From the line containing "Viewport: 966px width, 572px" through the last line of the data, return those lines exactly as written and nothing more.

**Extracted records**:
══════

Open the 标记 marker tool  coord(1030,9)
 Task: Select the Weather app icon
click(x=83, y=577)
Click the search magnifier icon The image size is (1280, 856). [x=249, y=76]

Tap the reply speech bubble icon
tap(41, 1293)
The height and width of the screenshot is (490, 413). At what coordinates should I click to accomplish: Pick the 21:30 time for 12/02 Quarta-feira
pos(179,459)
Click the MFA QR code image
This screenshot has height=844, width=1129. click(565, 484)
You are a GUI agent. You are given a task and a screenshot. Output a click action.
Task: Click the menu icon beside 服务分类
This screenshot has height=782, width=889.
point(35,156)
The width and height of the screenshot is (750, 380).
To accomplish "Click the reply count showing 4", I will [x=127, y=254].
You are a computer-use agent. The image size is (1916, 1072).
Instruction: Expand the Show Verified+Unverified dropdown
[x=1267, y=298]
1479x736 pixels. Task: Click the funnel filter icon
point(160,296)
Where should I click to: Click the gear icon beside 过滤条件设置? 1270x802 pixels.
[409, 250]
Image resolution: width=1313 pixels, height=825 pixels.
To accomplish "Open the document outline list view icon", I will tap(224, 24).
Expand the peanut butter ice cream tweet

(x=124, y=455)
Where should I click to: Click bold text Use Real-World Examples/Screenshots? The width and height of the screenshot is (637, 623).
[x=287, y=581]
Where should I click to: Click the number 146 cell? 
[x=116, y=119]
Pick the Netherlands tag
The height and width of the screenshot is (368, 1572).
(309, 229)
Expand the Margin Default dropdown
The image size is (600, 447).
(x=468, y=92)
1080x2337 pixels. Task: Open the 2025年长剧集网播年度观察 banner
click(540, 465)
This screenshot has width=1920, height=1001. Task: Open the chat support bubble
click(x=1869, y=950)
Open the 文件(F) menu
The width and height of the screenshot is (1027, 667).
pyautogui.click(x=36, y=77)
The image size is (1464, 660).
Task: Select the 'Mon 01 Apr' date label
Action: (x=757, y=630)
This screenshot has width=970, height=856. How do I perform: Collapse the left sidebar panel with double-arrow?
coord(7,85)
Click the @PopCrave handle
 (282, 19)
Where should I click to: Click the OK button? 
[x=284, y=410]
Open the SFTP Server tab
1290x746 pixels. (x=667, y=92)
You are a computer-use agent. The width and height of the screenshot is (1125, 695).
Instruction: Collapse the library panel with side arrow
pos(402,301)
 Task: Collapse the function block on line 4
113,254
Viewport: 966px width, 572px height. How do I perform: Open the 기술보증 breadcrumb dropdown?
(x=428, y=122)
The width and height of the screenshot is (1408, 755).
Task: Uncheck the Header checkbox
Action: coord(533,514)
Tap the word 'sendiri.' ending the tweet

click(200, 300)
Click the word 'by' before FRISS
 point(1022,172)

══════

**Answer space**:
Viewport: 966px width, 572px height. How do I perform: Open the 기술보증 breadcrumb dropdown?
(x=428, y=122)
The width and height of the screenshot is (1408, 755).
Task: Uncheck the Header checkbox
Action: coord(533,514)
Tap the word 'sendiri.' ending the tweet

click(200, 300)
Click the word 'by' before FRISS
 point(1022,172)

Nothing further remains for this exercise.